Мне даже в голову не приходило, что Хильде могут льстить мои преследования, и я очень удивился, когда Клем и Джимми убедили меня в этом. Я таскался за ней по коридорам школы, не спускал глаз на баскетбольных матчах, ходил в клуб «Бонер», чтобы хоть раз в неделю, после школы, находиться с ней в одной комнате, а когда она возвращалась домой, стоял на задней площадке трамвая, жутко страдая. Хильда выходила с передней площадки, и я спрыгивал прямо в пропитанный копотью сугроб на грязной мокрой дощатой мостовой Вест-Сайд-стрит. Ее отец был портной, и семья жила позади мастерской. Хильда проходила внутрь и скрывалась за занавеской – что она там делала? Снимала перчатки? Туфли? Пила какао? Курила? Сам я не курил. Читала книжки? Жаловалась на головную боль? Рассказывала матери по секрету, что я в этот зимний день слоняюсь вокруг дома на их мрачной улице, тяжело ступая в овчинном тулупе? Нет, не думаю. И ее отец, похоже, тоже ничего не знал о моем существовании. Я мог сколько угодно глазеть на этого худого небритого сутулого мужчину, который вкалывал булавки, что-то протирал губкой, гладил утюгом и выглядел усталым и рассеянным. А Хильда, скрывшись в глубине дома, больше не показывалась – видимо, никаких дел на улице не было.
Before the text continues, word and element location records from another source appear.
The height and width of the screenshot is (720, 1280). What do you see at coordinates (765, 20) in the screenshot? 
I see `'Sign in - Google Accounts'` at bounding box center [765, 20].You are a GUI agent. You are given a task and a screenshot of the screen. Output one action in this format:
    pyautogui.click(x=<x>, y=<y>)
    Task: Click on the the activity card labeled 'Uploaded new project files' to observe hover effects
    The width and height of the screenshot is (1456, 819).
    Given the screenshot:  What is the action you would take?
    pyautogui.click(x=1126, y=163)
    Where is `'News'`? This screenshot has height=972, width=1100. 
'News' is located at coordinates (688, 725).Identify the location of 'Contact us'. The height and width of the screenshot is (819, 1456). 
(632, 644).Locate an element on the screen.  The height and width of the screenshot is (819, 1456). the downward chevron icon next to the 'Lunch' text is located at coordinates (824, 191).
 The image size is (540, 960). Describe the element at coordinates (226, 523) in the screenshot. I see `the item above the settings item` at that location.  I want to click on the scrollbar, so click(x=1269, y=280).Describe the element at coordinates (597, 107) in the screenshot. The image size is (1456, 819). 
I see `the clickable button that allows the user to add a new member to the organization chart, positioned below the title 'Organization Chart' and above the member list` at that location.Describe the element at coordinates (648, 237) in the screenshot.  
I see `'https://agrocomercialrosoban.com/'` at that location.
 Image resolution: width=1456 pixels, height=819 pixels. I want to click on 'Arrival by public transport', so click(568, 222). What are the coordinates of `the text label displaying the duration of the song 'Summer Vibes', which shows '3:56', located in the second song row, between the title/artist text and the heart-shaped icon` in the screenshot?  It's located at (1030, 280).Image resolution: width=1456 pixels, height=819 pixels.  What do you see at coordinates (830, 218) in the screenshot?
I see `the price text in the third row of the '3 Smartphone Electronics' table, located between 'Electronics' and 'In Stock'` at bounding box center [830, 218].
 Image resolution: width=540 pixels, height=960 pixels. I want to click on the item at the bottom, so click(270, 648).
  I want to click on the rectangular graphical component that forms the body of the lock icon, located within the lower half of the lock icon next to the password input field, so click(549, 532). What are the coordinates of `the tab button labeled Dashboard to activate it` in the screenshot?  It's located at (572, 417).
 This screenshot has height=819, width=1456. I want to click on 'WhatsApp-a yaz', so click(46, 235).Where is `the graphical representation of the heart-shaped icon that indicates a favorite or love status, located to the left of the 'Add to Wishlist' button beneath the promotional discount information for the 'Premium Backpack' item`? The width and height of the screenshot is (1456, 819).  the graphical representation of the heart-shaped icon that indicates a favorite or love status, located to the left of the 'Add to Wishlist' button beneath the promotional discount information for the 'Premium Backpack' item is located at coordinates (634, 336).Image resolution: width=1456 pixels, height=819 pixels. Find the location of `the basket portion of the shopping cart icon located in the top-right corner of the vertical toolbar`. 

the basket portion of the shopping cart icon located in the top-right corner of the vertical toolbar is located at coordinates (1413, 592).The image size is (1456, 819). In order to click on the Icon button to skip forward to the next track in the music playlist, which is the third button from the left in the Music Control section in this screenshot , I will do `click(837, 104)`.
– Угораздило же втюриться в малышку! – презрительно сморщив нос, говорил Клем Тамбоу. – Давай отведу тебя к настоящей шлюхе, и ты сразу забудешь свою красавицу. – Я, понятно, молчал. – Тогда я напишу письмо от твоего имени и назначу свидание. Стоит тебе пройтись с ней разок по улице и поцеловаться, и ты спасен. Сам увидишь, как она глупа и не красавица вовсе – у нее плохие зубы. – И это меня тоже не убедило. – Хорошо, я поговорю с ней. Скажу, чтобы хватала тебя, пока ты не прозрел. Ей больше никогда не видать такого красавца, и она должна это знать. Что тебя так привлекает? Думаю, то, что она курит.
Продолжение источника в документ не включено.